--- EXTRACTED MATERIAL ---
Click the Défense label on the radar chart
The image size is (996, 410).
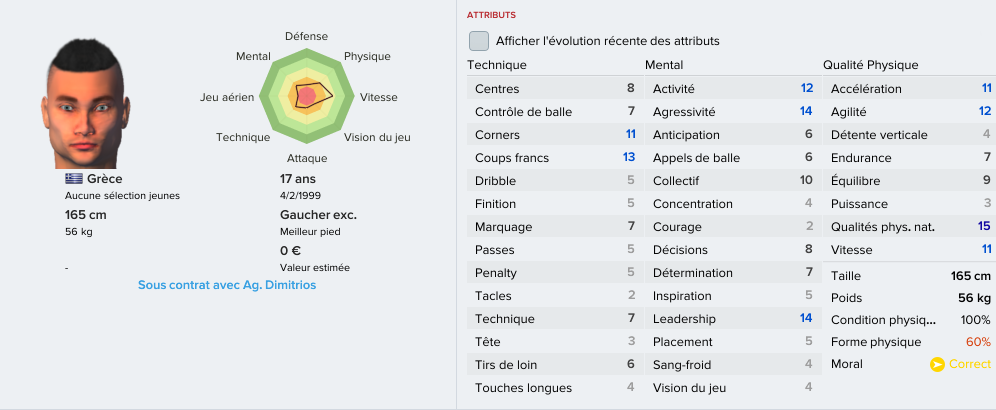coord(306,36)
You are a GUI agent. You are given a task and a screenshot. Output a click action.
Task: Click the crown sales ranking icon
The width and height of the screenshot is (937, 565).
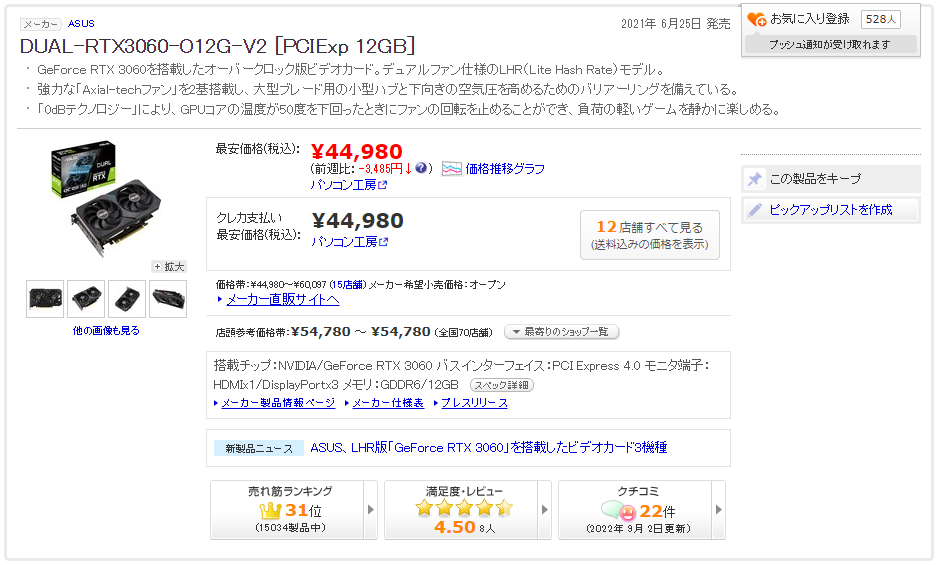[x=270, y=510]
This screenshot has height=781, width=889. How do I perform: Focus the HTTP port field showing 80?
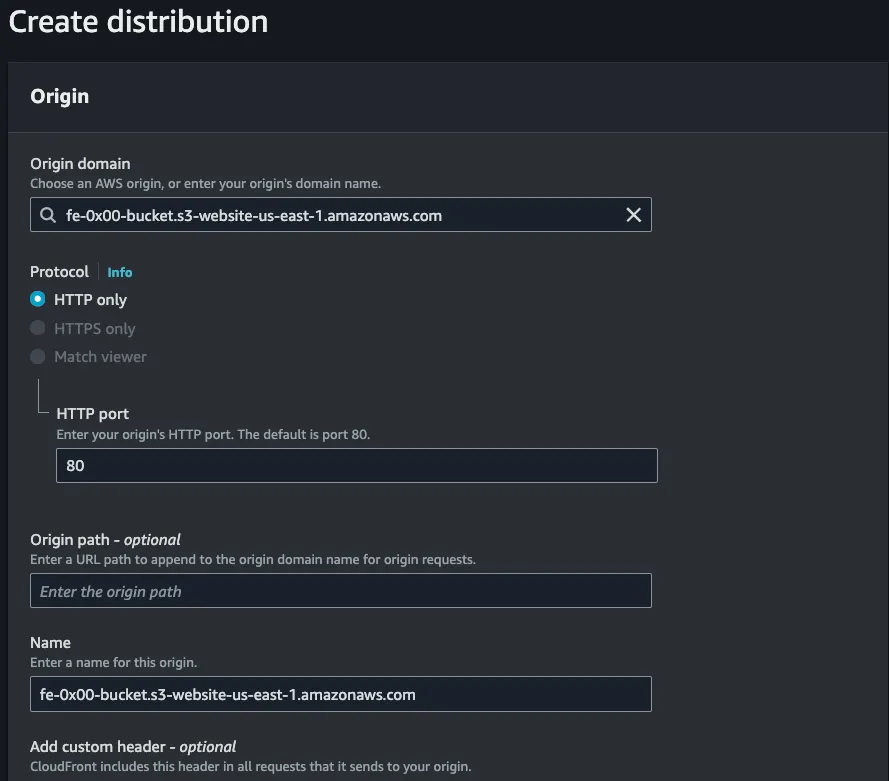356,466
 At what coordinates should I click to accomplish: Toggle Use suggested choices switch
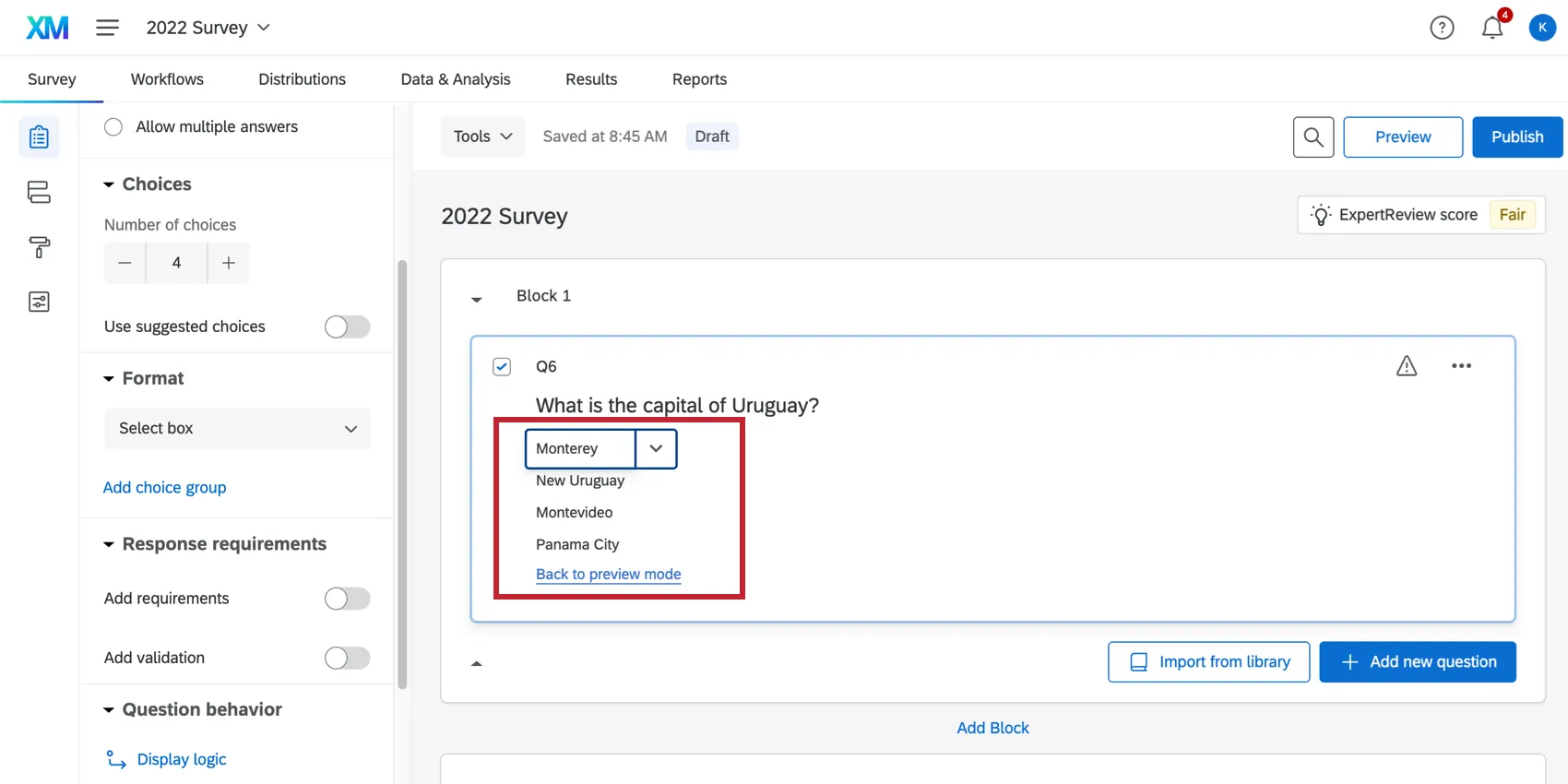[347, 327]
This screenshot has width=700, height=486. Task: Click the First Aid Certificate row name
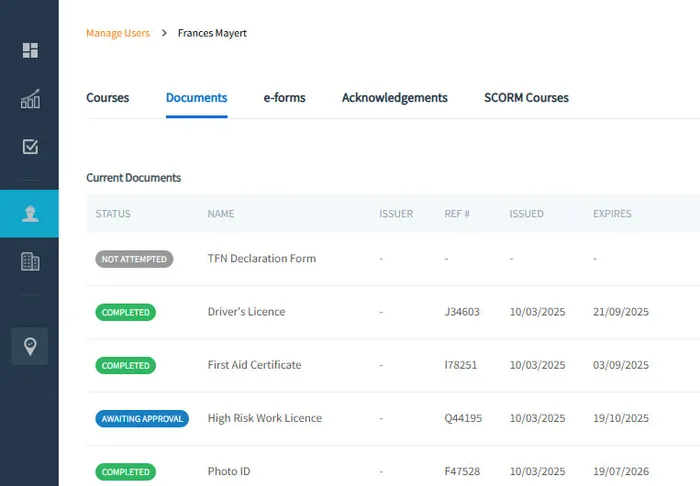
---
In the copy, include all records verbatim but no images.

Click the Défense label on the radar chart
The image size is (996, 410).
coord(306,36)
You are a GUI agent. You are given a task and a screenshot. Output a click action.
Task: Click the crown sales ranking icon
The width and height of the screenshot is (937, 565).
[x=270, y=510]
This screenshot has height=781, width=889. How do I perform: Focus the HTTP port field showing 80?
356,466
 At what coordinates should I click to accomplish: Toggle Use suggested choices switch
[347, 327]
This screenshot has width=700, height=486. Task: Click the First Aid Certificate row name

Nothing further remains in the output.